I normally post this diary to Facebook, but friends have asked me to post it elsewhere, so here goes. (It's also on Substack, in case you hang out there.)


Day 250. Is anybody else feeling a sense of futility right now? Bear with me for a moment. Here is my week in review.

Monday, January 27. My friend S. told me I need to go for a walk every day. She thinks I am agoraphobic. (I am not, but S. has her own opinions about things.) We were drinking tea at the kitchen table in C’s house when S. suggested that I need to get out more. C. invited me to come round on Friday for a French lesson. I said I would, but after I left, I remembered we have lunch guests coming on Friday. So I sent a text to C., explaining. “That’s okay,” she texted back. “S. told me you wouldn’t come.”

(Neither of these friends happens to be American, by the way.)

On Tuesday, I went for a long walk in the forest with Veronique and Sylvie. My gaze fell upon rocks, trees, sun, sky. My friends talked almost nonstop for two hours, and I sort of listened, mostly not understanding what the heck they were talking about (because my ability to understand French is circumstantial and Sylvie mumbles). I worried that these two friends, who are very kind, must think I’m awfully boring.

On Wednesday and Thursday I did housework. More on this later.

On Thursday, the shitstorm in America somehow translated in my brain to “Why bother?” and I thought about skipping my online writers group but I knew that was the wrong decision so I went, and then of course I was glad I did because the other people who came really, really needed to tell their stories.

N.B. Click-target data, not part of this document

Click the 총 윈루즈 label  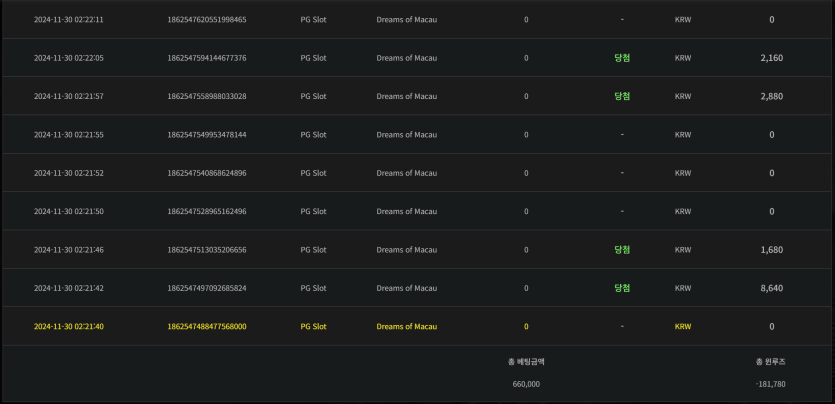click(x=771, y=360)
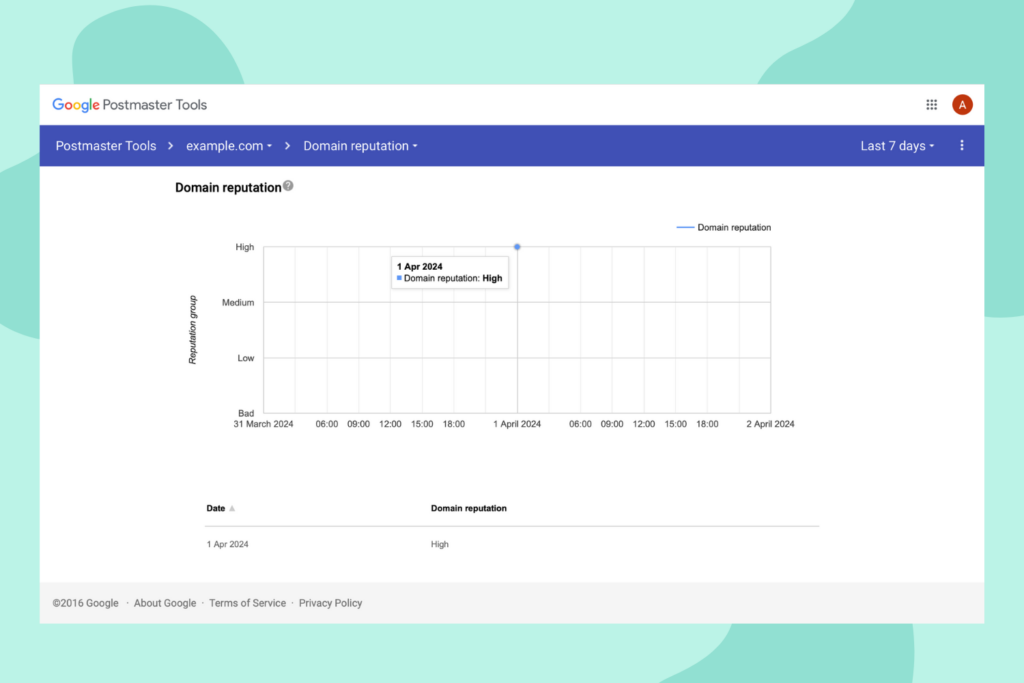Expand the example.com domain dropdown

229,146
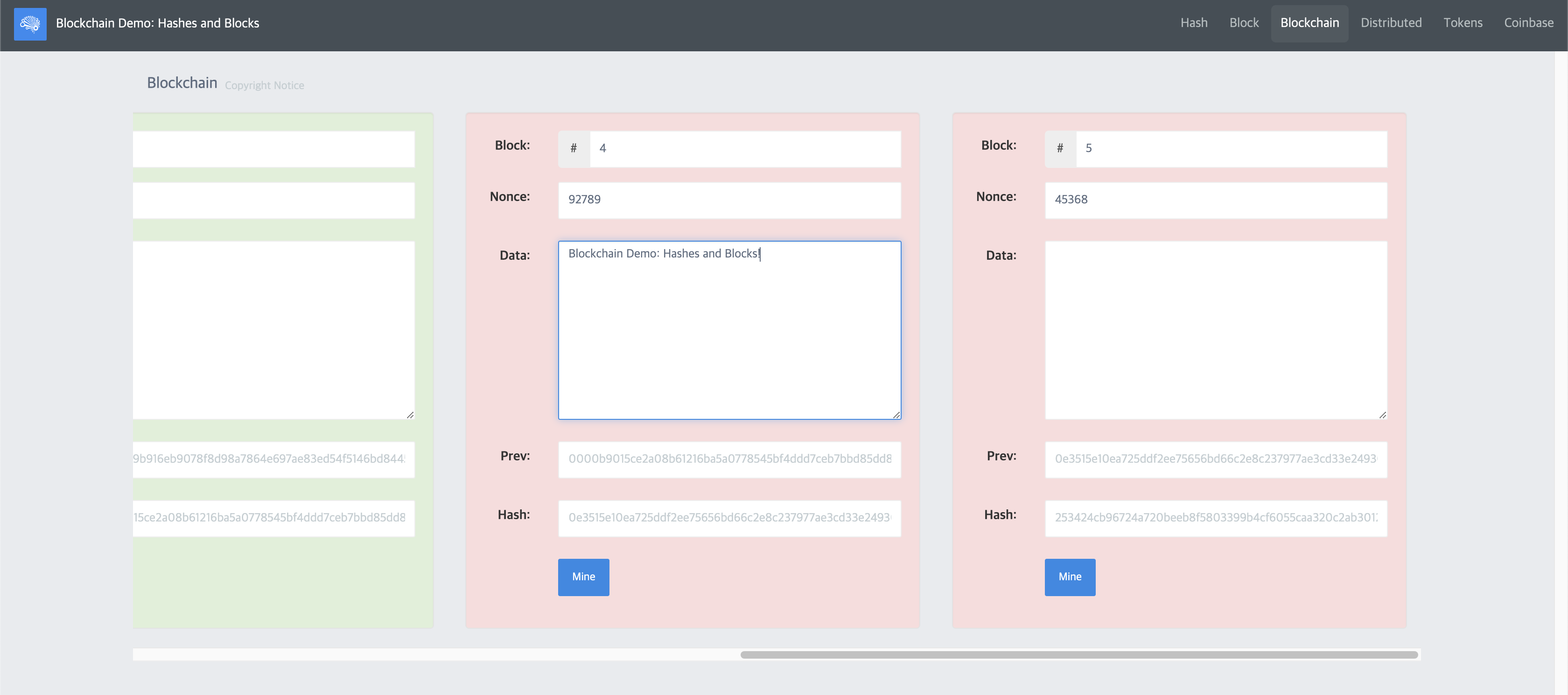Viewport: 1568px width, 695px height.
Task: Open the Copyright Notice link
Action: pyautogui.click(x=264, y=86)
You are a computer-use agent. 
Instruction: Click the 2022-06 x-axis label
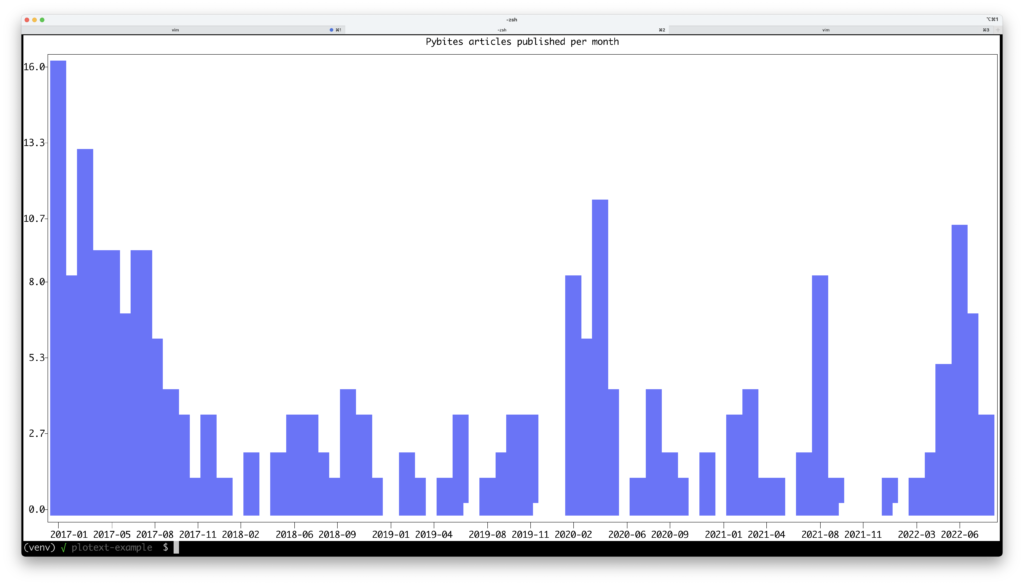point(960,534)
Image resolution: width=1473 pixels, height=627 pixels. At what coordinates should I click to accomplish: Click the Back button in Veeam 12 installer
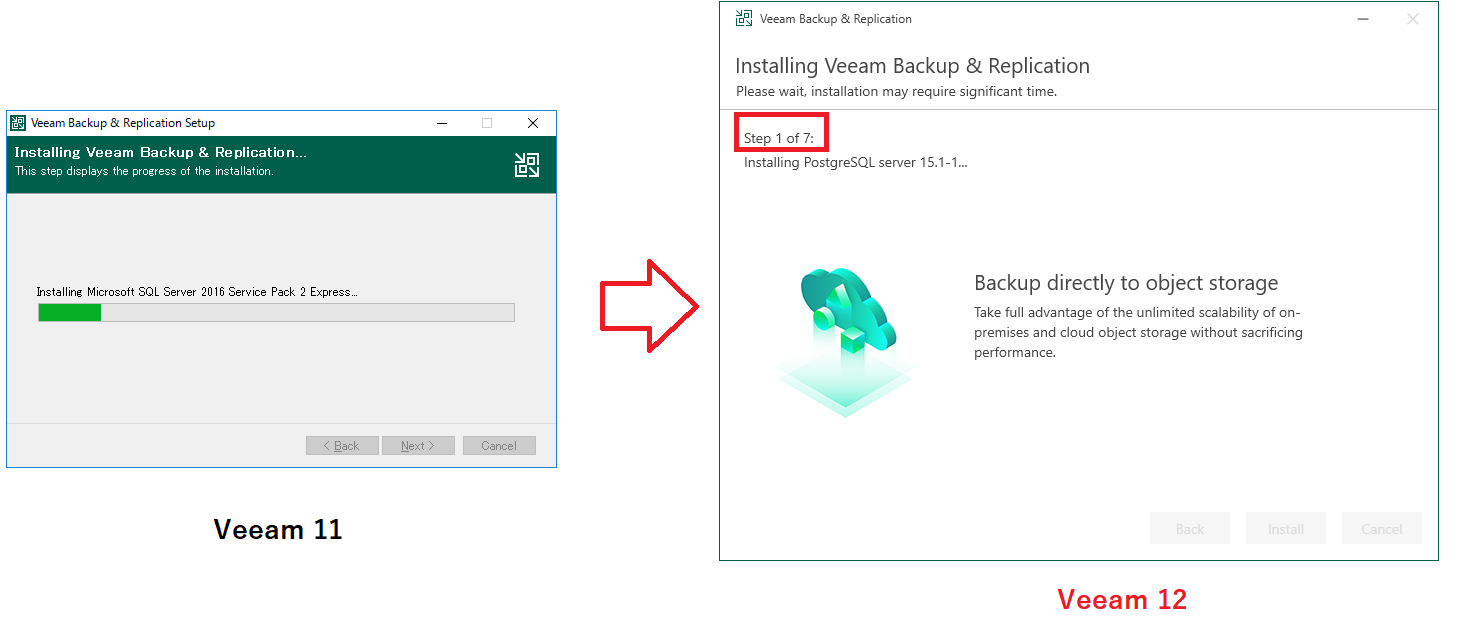(1189, 528)
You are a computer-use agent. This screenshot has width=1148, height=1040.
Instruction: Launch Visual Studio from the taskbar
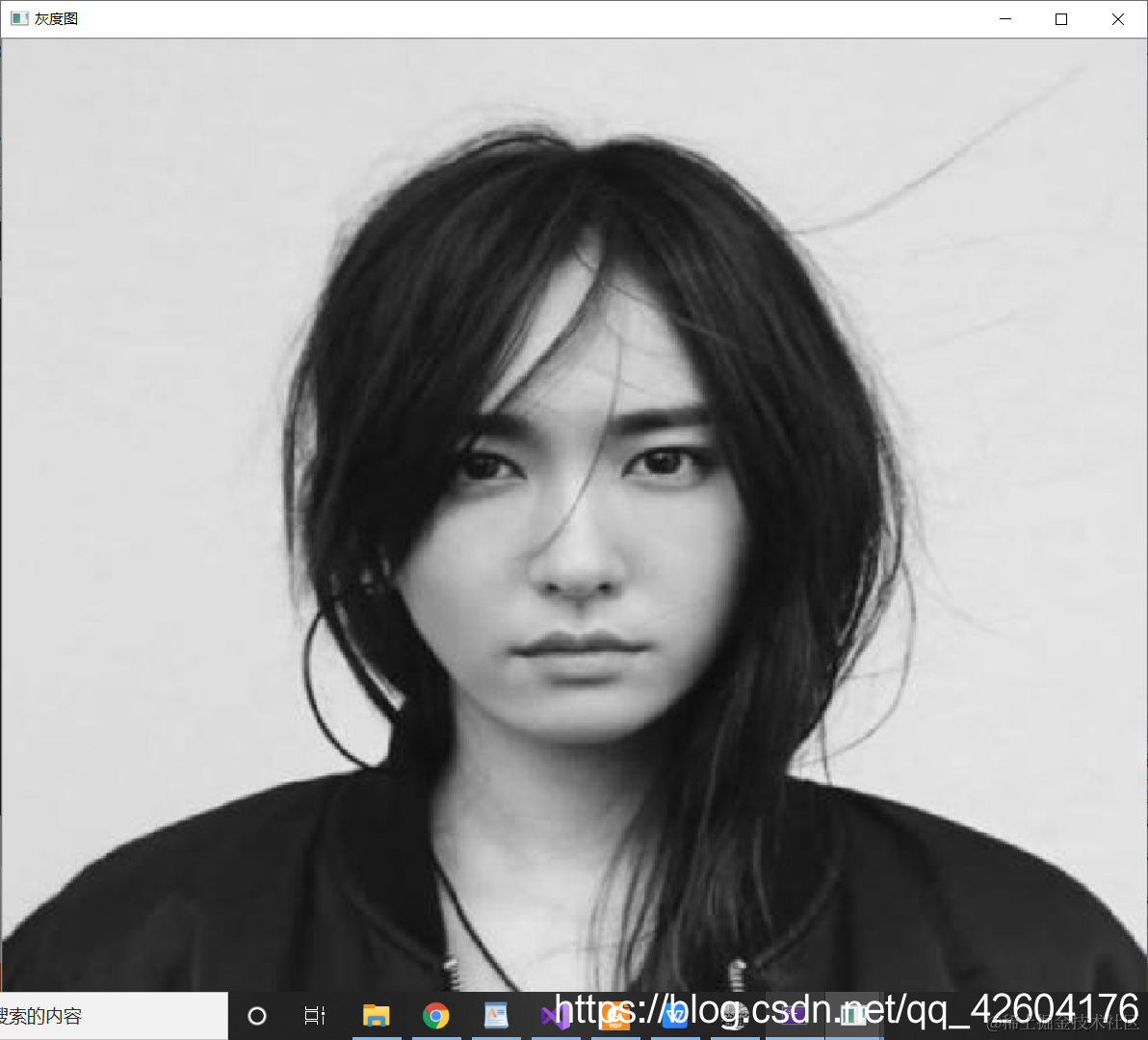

I didn’t have a story to tell so I just listened. I felt somewhat better for providing the safe story-telling place, which is on my Zoom platform. At least, it’s something.

Here’s my question: They say that lacking a sense of purpose is a symptom of burnout. Do you ever feel that your life is mostly about moving shit around? For example:

Set table

Clear table

Load dishwasher

Add soap

Take garbage to basement

Most of my days are spent like this. Moving shit around.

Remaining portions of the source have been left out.